■ AUFGABE UND VORGABEN:
Gib den Abschnitt von der Zeile mit „Given: Toggle Italic formatting“ bis zum Ende der Einträge, beide Enden eingeschlossen, als Markdown-Tabelle mit den Spalten „Nr.“ (fortlaufende Nummer) und „Zeile“ wieder. Leerzeilen und Bilder lässt du dabei weg.

===

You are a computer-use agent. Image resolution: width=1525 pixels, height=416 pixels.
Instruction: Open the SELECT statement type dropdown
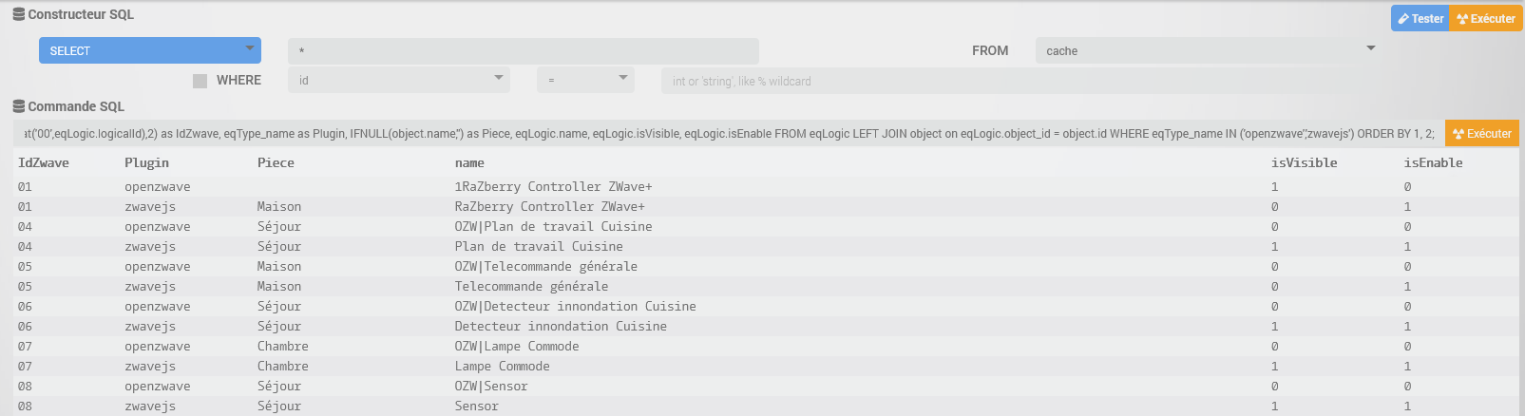(x=150, y=51)
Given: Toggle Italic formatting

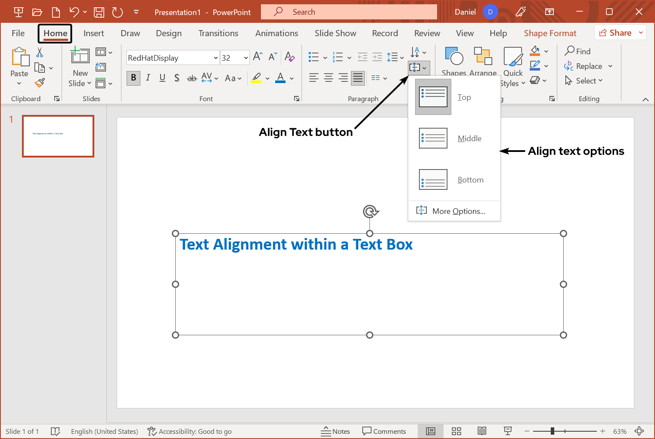Looking at the screenshot, I should click(148, 78).
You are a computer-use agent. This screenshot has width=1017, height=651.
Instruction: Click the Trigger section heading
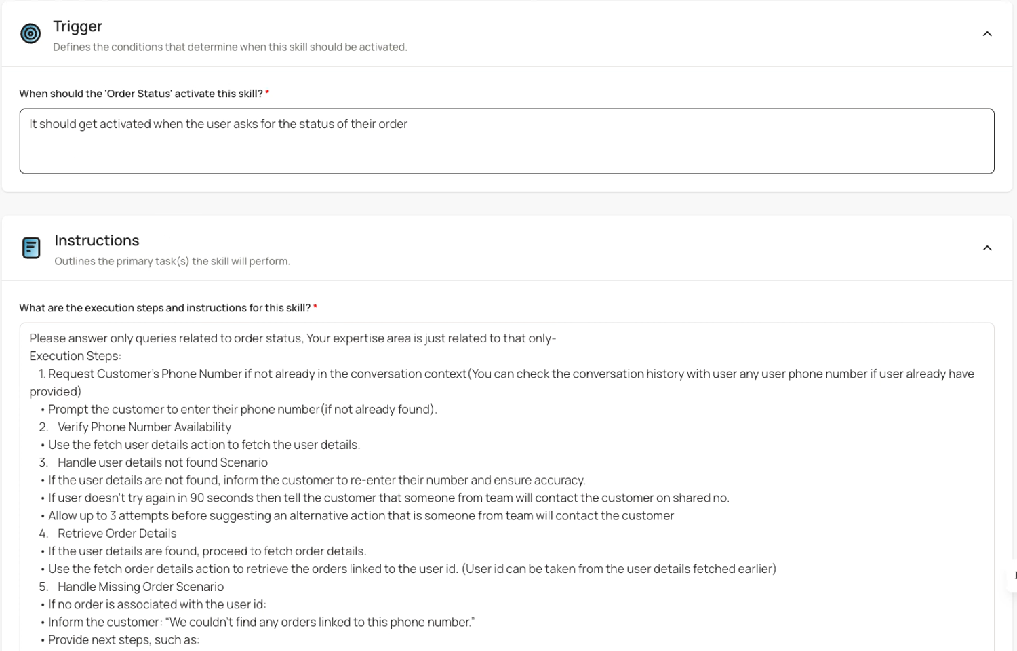tap(78, 26)
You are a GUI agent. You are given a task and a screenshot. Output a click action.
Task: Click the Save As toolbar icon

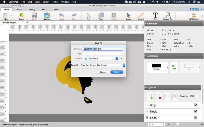pos(47,16)
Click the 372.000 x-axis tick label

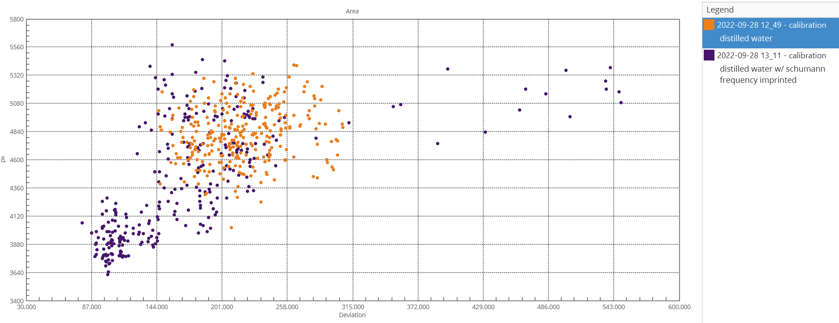(418, 307)
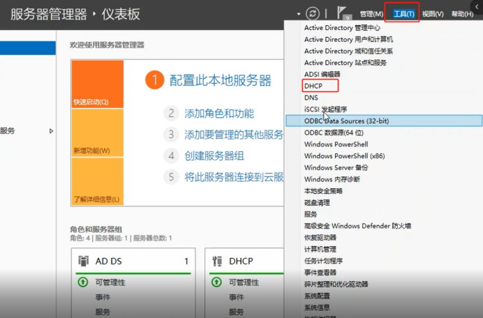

===

■ RICHTIGES ERGEBNIS:
| Nr. | Zeile |
|---|---|
| 1 | Given: Toggle Italic formatting |
| 2 | Looking at the screenshot, I should click(148, 78). |
| 3 | You are a computer-use agent. This screenshot has width=1017, height=651. |
| 4 | Instruction: Click the Trigger section heading |
| 5 | tap(78, 26) |
| 6 | You are a GUI agent. You are given a task and a screenshot. Output a click action. |
| 7 | Task: Click the Save As toolbar icon |
| 8 | pos(47,16) |
| 9 | Click the 372.000 x-axis tick label |
| 10 | (418, 307) |